The task
Continue the passage about Clemens's work as a steersman on the John H. Dickey, starting right after its last sentence.

[Start of Quoted passage]

In August—perhaps as early as the fourth and no later than the twenty-fifth—Clemens began working as a steersman aboard the John H. Dickey, a packet in the St. Louis–Memphis trade piloted by the youngest of the Bowen brothers, Samuel (1838?–78). He remained with the Dickey through October, except for one round trip, from the twentieth to the twenty-sixth of the month, with the White Cloud, a packet that replaced the Dickey while it was laid up for repairs. (For a discussion of Clemens’s activities while on the Dickey, including the texts of three articles he published in the St. Louis Missouri Democrat [1 Sept 58], the St. Louis Missouri Republican [22 Oct 58], and the Memphis Appeal [24 Oct 58], see Branch 1982, 195–208.)

[End of Quoted passage]
[Start of Information shown]

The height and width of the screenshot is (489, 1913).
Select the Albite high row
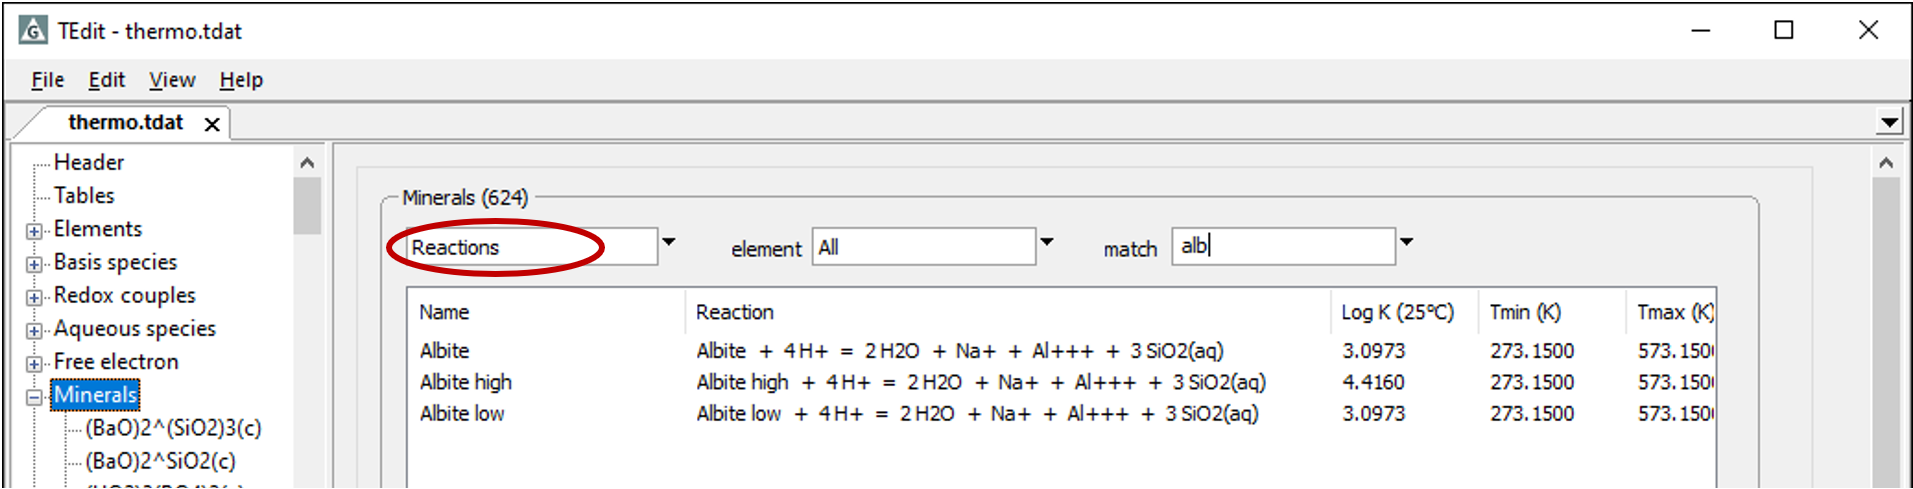click(466, 382)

[End of Information shown]

In response
There is a strong possibility that Clemens’s next berth, from 30 October to 8 December, was as steersman for Horace Bixby aboard the New Falls City during two St. Louis–New Orleans round trips. Following that assignment Clemens moved with Bixby to the Aleck Scott. Robert A. Reilly, the new master of the Scott, had thoroughly repaired the boat during November and early December 1858 (“Aleck Scott—Railroad Line Packet for New Orleans To-day,” St. Louis Missouri Republican, 13 Dec 58, 3). Very likely Clemens joined the refitted and restaffed Scott on its 13 December run to New Orleans and remained for five St. Louis–New Orleans round trips, leaving it on 8 April 1859, the day before he acquired his pilot’s license.